Copy out the listing word for word, everything from the line containing "Select the station" down to the line containing "click(336, 146)".

START DATASET RECORDS

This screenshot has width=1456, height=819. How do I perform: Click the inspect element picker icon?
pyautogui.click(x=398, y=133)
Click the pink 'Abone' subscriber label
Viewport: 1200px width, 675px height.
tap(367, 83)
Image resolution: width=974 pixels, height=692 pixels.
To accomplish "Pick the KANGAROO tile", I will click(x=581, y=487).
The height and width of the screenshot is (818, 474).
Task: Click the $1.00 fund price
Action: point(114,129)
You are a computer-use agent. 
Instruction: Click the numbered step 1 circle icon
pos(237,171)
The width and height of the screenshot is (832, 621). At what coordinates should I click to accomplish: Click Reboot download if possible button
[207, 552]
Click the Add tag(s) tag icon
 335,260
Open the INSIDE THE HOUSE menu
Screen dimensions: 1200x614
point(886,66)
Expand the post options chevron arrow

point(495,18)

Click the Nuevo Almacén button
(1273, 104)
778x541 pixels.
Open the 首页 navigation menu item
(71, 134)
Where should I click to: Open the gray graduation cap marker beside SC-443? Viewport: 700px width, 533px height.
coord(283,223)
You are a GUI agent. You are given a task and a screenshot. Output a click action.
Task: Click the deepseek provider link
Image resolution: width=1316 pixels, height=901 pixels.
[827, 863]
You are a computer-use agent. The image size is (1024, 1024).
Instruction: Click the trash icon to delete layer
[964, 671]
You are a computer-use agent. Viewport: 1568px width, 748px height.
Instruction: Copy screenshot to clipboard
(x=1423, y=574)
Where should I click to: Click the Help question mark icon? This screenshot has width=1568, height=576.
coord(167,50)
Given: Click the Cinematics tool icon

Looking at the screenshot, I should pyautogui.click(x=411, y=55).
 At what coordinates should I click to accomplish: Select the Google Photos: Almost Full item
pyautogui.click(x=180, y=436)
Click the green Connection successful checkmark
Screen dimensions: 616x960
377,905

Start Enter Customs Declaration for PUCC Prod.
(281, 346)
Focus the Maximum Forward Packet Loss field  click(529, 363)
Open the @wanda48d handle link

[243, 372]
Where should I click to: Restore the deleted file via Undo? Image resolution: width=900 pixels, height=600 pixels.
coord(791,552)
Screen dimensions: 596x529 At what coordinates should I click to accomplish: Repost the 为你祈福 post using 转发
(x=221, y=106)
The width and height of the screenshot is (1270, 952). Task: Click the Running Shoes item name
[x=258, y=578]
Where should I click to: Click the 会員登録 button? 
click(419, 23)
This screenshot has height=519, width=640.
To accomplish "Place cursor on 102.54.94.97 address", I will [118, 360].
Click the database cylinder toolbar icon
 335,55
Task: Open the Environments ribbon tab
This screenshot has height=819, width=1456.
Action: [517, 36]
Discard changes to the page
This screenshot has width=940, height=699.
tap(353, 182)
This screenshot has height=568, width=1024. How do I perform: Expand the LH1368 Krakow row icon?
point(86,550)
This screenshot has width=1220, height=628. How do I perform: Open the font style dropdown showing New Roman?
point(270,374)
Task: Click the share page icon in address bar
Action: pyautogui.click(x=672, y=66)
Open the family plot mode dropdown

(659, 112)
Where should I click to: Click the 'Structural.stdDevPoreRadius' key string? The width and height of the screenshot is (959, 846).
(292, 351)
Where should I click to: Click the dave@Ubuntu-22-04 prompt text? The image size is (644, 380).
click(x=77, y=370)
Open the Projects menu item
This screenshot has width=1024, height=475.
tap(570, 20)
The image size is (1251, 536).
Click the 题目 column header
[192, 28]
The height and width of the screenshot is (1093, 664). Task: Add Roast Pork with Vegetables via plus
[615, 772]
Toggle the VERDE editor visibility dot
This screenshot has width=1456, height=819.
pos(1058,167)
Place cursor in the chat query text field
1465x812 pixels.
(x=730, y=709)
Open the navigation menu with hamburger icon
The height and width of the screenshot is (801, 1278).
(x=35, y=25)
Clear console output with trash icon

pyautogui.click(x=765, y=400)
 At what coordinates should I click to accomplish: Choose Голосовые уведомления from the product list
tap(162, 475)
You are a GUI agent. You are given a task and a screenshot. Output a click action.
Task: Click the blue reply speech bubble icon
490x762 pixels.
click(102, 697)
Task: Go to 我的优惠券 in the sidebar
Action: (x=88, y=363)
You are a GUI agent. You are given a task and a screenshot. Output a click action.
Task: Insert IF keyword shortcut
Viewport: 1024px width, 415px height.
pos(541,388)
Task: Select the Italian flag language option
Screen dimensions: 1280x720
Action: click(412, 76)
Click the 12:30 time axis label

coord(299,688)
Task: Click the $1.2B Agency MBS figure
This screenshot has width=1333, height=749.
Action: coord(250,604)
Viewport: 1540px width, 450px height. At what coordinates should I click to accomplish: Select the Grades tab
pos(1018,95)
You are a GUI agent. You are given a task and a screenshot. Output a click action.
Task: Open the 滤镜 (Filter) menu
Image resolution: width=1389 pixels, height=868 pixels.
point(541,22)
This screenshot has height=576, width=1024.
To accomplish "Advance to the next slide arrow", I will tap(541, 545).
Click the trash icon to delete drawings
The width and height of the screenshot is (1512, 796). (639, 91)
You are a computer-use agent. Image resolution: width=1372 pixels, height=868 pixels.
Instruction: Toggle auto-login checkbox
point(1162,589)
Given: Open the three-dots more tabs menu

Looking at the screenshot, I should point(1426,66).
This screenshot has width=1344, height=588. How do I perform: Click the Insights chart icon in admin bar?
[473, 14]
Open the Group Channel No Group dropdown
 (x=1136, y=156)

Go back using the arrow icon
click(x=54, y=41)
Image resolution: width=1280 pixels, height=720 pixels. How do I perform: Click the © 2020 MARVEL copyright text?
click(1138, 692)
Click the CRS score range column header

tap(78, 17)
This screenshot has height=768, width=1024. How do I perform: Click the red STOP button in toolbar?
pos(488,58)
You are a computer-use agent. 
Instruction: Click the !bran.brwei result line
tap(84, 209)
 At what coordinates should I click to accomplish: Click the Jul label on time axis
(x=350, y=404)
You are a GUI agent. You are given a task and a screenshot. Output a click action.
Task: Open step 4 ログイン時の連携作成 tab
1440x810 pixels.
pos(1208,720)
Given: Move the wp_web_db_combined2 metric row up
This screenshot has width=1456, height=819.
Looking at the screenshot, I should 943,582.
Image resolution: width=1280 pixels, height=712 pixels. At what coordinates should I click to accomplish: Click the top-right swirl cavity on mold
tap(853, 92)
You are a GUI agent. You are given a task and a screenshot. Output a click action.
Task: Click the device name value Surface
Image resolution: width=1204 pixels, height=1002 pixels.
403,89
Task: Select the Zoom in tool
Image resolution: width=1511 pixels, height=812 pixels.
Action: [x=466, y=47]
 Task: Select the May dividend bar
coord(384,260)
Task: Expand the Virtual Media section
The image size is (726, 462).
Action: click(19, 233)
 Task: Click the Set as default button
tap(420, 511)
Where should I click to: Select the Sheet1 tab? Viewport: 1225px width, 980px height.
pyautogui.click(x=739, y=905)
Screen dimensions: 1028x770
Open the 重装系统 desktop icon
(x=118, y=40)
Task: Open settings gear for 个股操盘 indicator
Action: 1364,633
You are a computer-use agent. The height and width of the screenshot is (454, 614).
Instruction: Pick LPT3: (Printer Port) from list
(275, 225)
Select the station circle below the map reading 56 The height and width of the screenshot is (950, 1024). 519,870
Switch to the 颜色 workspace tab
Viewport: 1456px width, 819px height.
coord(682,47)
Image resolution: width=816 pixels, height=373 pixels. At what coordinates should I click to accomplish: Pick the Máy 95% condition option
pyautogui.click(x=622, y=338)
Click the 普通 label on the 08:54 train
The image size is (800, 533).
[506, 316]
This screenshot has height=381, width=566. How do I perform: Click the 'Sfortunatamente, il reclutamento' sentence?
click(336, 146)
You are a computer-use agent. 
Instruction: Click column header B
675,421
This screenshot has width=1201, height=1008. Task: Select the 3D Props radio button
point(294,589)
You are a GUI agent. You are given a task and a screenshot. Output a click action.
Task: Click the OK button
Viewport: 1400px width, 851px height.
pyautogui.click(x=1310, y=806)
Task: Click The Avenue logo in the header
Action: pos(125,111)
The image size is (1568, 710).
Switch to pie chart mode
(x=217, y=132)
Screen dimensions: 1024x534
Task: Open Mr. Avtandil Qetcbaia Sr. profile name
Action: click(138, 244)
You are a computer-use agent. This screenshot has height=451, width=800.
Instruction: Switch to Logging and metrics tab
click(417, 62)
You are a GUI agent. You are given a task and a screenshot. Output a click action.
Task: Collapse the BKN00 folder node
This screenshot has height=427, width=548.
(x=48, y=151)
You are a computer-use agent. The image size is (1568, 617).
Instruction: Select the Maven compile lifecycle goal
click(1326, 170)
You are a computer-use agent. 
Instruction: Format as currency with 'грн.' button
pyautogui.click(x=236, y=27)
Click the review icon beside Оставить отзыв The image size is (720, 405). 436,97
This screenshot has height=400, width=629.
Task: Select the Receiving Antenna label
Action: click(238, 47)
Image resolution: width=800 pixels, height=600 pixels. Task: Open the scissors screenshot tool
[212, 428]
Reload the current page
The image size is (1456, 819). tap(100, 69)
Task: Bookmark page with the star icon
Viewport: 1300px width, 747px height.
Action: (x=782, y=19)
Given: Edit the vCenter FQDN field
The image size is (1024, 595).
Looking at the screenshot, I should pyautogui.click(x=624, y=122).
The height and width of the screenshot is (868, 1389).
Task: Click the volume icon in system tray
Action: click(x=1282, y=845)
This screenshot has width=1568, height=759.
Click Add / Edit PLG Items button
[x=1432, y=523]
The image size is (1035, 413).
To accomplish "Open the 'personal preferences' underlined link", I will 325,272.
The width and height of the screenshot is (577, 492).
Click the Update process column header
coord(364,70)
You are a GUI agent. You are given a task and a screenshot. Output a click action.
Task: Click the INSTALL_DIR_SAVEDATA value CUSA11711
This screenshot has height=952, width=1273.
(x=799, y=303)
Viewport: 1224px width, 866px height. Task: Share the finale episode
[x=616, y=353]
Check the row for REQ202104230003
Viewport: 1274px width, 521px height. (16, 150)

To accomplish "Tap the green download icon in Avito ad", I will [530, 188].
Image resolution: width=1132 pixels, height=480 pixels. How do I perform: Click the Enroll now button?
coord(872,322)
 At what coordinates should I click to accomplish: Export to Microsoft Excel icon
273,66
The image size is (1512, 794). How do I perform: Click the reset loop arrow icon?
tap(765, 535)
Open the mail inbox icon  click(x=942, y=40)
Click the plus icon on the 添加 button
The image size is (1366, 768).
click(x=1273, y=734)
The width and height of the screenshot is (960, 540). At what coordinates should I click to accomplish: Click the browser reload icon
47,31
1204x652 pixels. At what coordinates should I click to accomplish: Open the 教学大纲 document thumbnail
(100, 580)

END DATASET RECORDS

SOLUTION TO THE EXERCISE:
Select the station circle below the map reading 56 The height and width of the screenshot is (950, 1024). 519,870
Switch to the 颜色 workspace tab
Viewport: 1456px width, 819px height.
coord(682,47)
Image resolution: width=816 pixels, height=373 pixels. At what coordinates should I click to accomplish: Pick the Máy 95% condition option
pyautogui.click(x=622, y=338)
Click the 普通 label on the 08:54 train
The image size is (800, 533).
[506, 316]
This screenshot has height=381, width=566. How do I perform: Click the 'Sfortunatamente, il reclutamento' sentence?
click(336, 146)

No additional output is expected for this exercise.